Methodology and Workflow
Training adheres to reference models, weights, optimizers, and hyperparameters, with random number generation (Closed: stock, clock-seeded via mllog) and numerical formats (Closed: pre-approved, e.g., fp32, fp16) restricted. Data handling ensures reference consistency, with quality evaluated at specified frequencies, results derived from multiple runs and normalized against references. Figure 2 illustrates the simplified workflow of MLPerf Training from system definition to the convergence check stage, incorporating a failure scenario where convergence does not meet Reference Convergence Points (RCPs), requiring adjustments to hyperparameters or re-running the process.
Rules and Guidelines
Fairness is paramount, prohibiting benchmark detection, pre-training (except metadata), and requiring replicability. Reference Convergence Points (RCPs) ensure submission convergence aligns with reference, with audits and hyperparameter borrowing allowed to optimize performance.
Use Cases and Impact
MLPerf Training supports AI model development in vision, language, and commerce, optimizing training for data centers, enhancing scalability, and driving hardware/software innovation.
MLPerf Storage v1.0 evaluates storage system performance for ML workloads, emulating accelerator demands via sleep intervals to isolate data-ingestion pipelines, enabling scalable testing without compute clusters.
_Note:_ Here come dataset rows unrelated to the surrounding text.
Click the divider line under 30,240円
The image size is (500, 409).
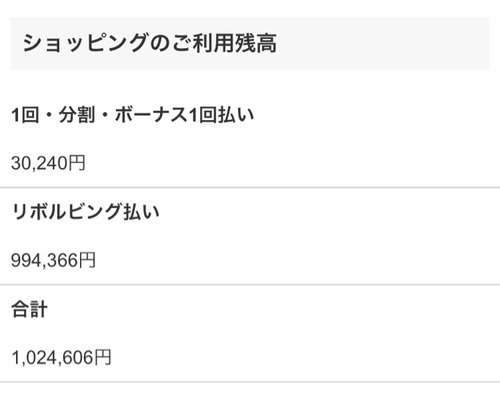250,188
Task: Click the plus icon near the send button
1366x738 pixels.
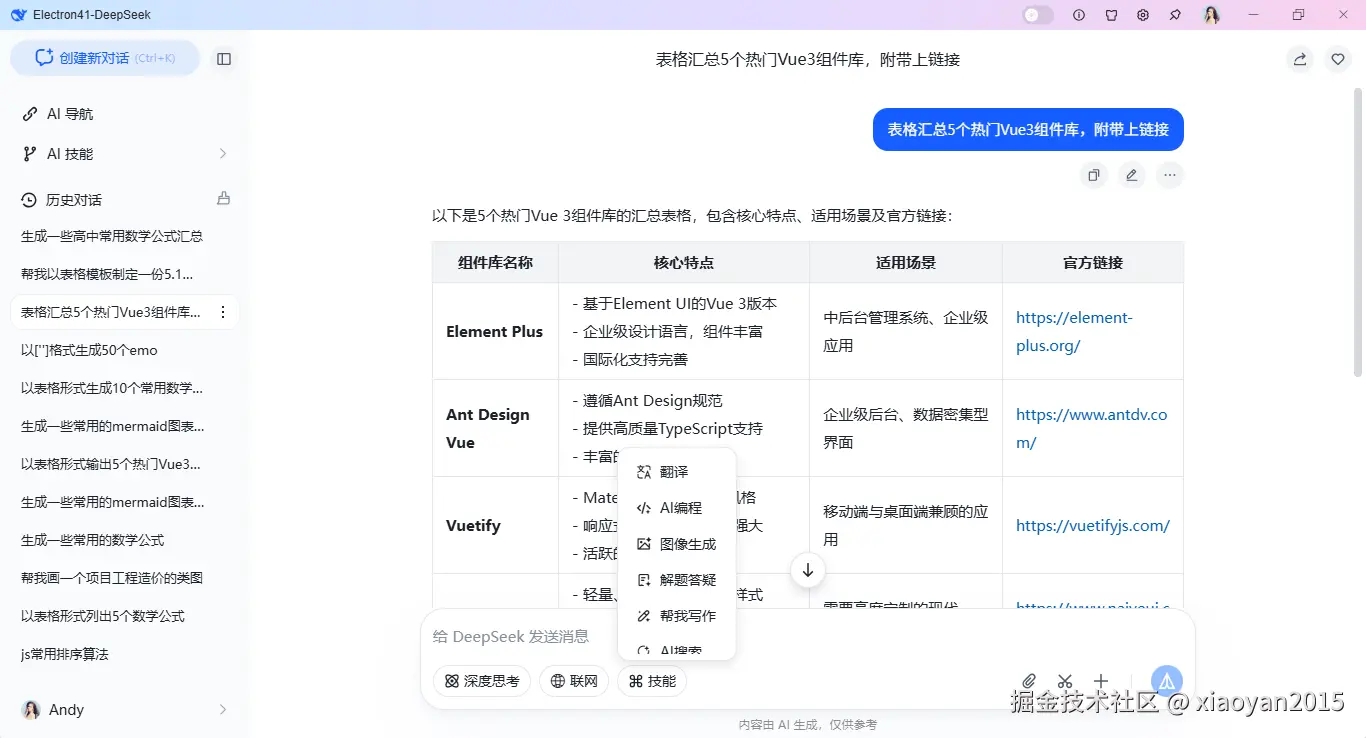Action: tap(1100, 680)
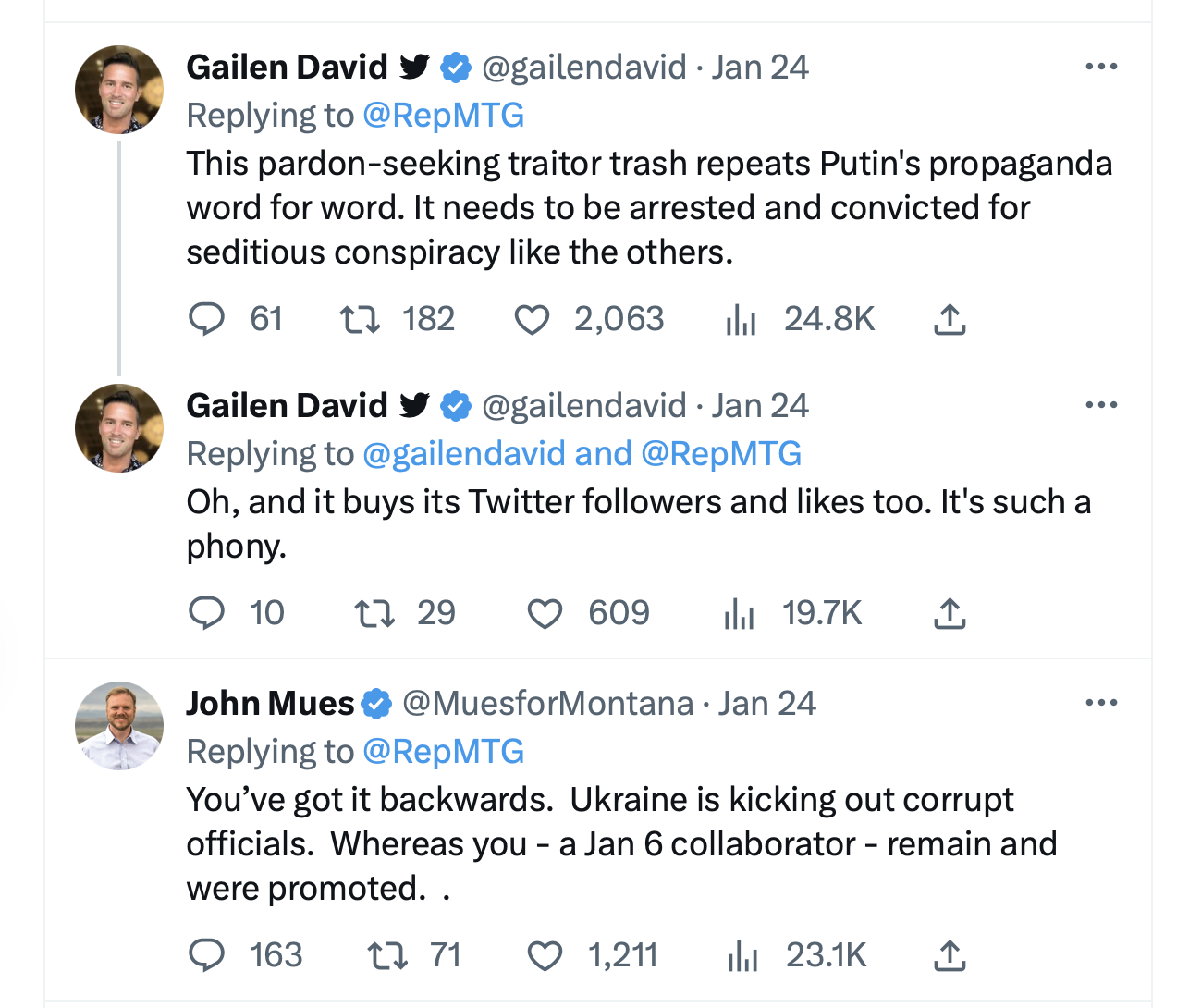The height and width of the screenshot is (1008, 1189).
Task: Share the 'phony' tweet
Action: point(950,613)
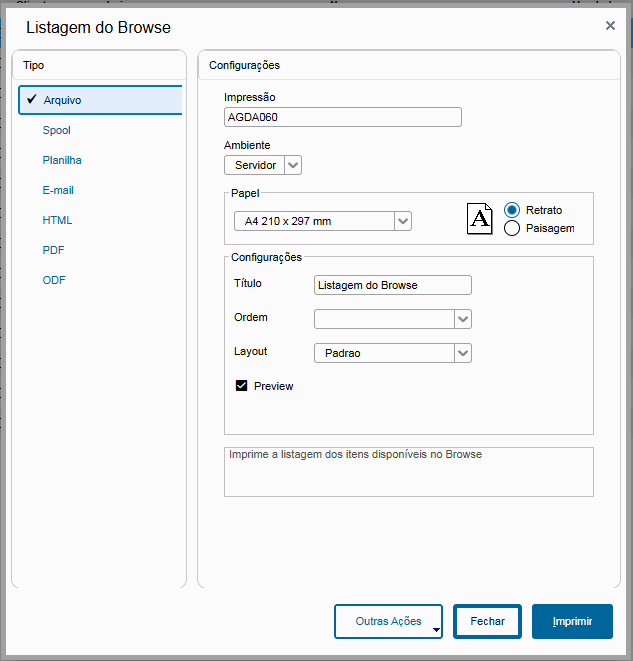Pick the E-mail output type
This screenshot has height=661, width=633.
click(x=58, y=190)
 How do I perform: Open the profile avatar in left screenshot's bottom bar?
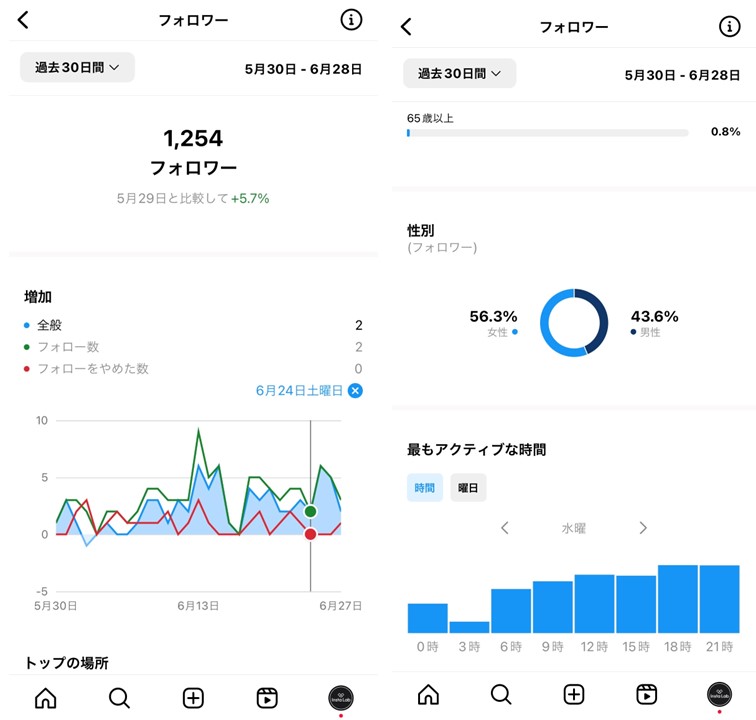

It focuses on storage scalability and performance, supporting workloads like 3D U-Net, ResNet-50, and CosmoFlow.
Key Definitions
Key terms include:
Benchmarks and Divisions
The suite simulates I/O patterns from MLPerf Training/HPC, measuring samples/second with minimum AU thresholds (e.g., 90% for ResNet-50). Closed standardizes parameters for comparability, restricting modifications, while Open allows customizations (e.g., DLIO changes) for innovation, requiring documentation.
Methodology and Workflow
MLPerf Storage uses DLIO to generate synthetic datasets (≥5x host DRAM, avoiding caching), calculating minimum sizes based on accelerators, memory, and steps. Single-host or distributed setups scale load, synchronizing via barriers, measuring performance as samples/second. Figure 3 illustrates the simplified workflow of MLPerf Storage from configuration to the validation of Accelerator Utilization (AU) threshold stage, incorporating a failure scenario where the AU threshold is not met, requiring adjustments to the storage system or configuration.
Rules and Guidelines
Rules ensure fairness, requiring available systems (commercial within 6 months), fixed seeds, stable storage, no preloading, cleared caches, and 5% replicability over five runs. Audits verify compliance, with Closed submissions using provided scripts, Open allowing DLIO modifications.
Use Cases and Impact
MLPerf Storage optimizes storage for ML training, supporting large-scale data pipelines in vision, scientific computing, and more, guiding infrastructure planning for scalability and efficiency.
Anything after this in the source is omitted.